Reaction phenotyping was performed to ascertain the pathways involved in the metabolism of fusidic acid (FA). The amount of FA remaining was determined at various time points for incubation mixtures containing either recombinant human P450 (A) or UGT (B) isoforms. Data are presented as percentages of FA remaining at the end of 30 min of incubation, corrected for control incubation in the absence of NADPH.

FIG 6

Inhibition of P450-mediated metabolism of atorvastatin (A), cerivastatin (B), fluvastatin (C), and simvastatin (D) was studied in human liver microsomes in the presence of various concentrations of FA (0 μM to 1,000 μM).
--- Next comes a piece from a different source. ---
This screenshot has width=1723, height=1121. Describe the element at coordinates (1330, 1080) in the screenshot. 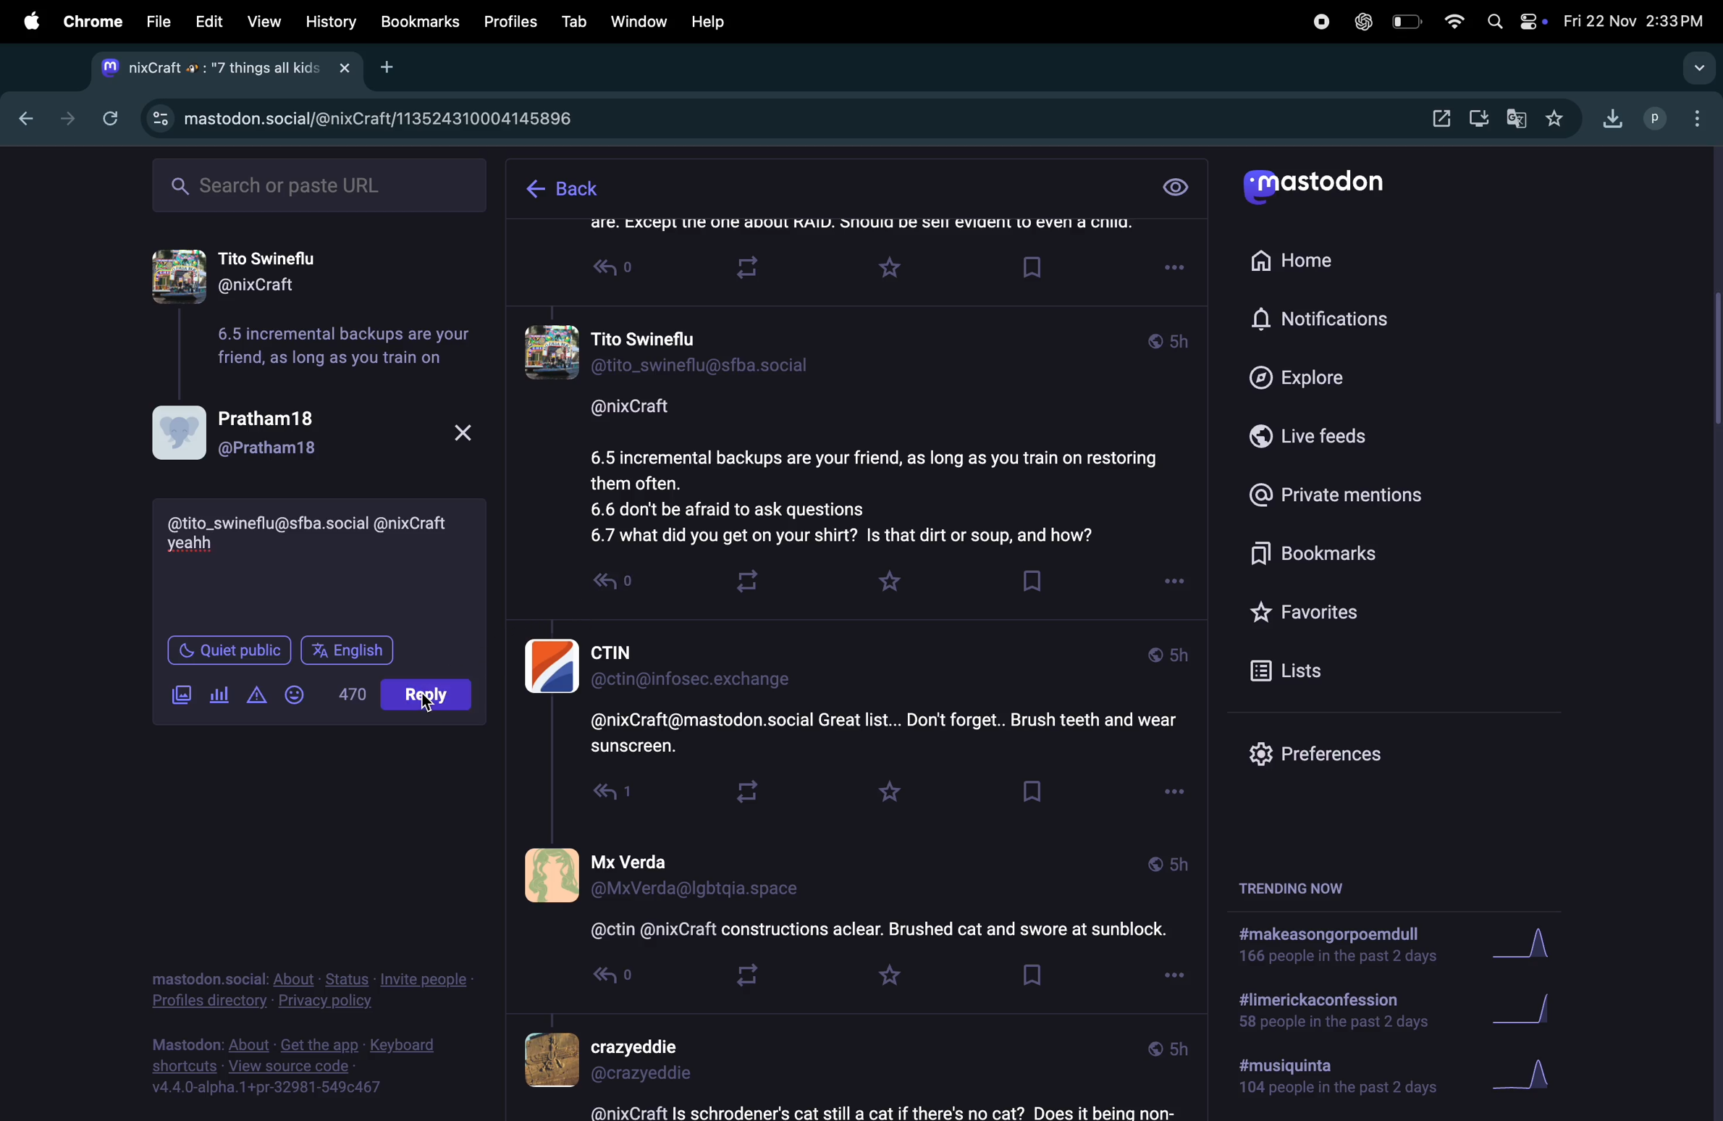

I see `#musiquinta
104 people in the past 2 days` at that location.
Intrinsic clearance was estimated using the slope of the curve for parent disappearance as described in Materials and Methods. The IC₅₀s were calculated by fitting a nonlinear regression model to the intrinsic clearance values and the FA concentration by using GraphPad Prism 5. Calculated fitting curves were overlaid.

FIG 7

To determine the specific P450 isozymes involved in the interaction, FA-mediated inhibition of metabolism was studied with 2 μM atorvastatin (A), cerivastatin (B), and rosuvastatin (C), using a recombinant CYP3A4 system in the presence of various concentrations of FA (0 μM to 1,000 μM). Intrinsic clearance was estimated using the slope of the curve for parent disappearance as described in Materials and Methods. The IC₅₀s were calculated by fitting a nonlinear regression model to the intrinsic clearance values and the FA concentration by using GraphPad Prism 5. Calculated fitting curves were overlaid for atorvastatin and cerivastatin only.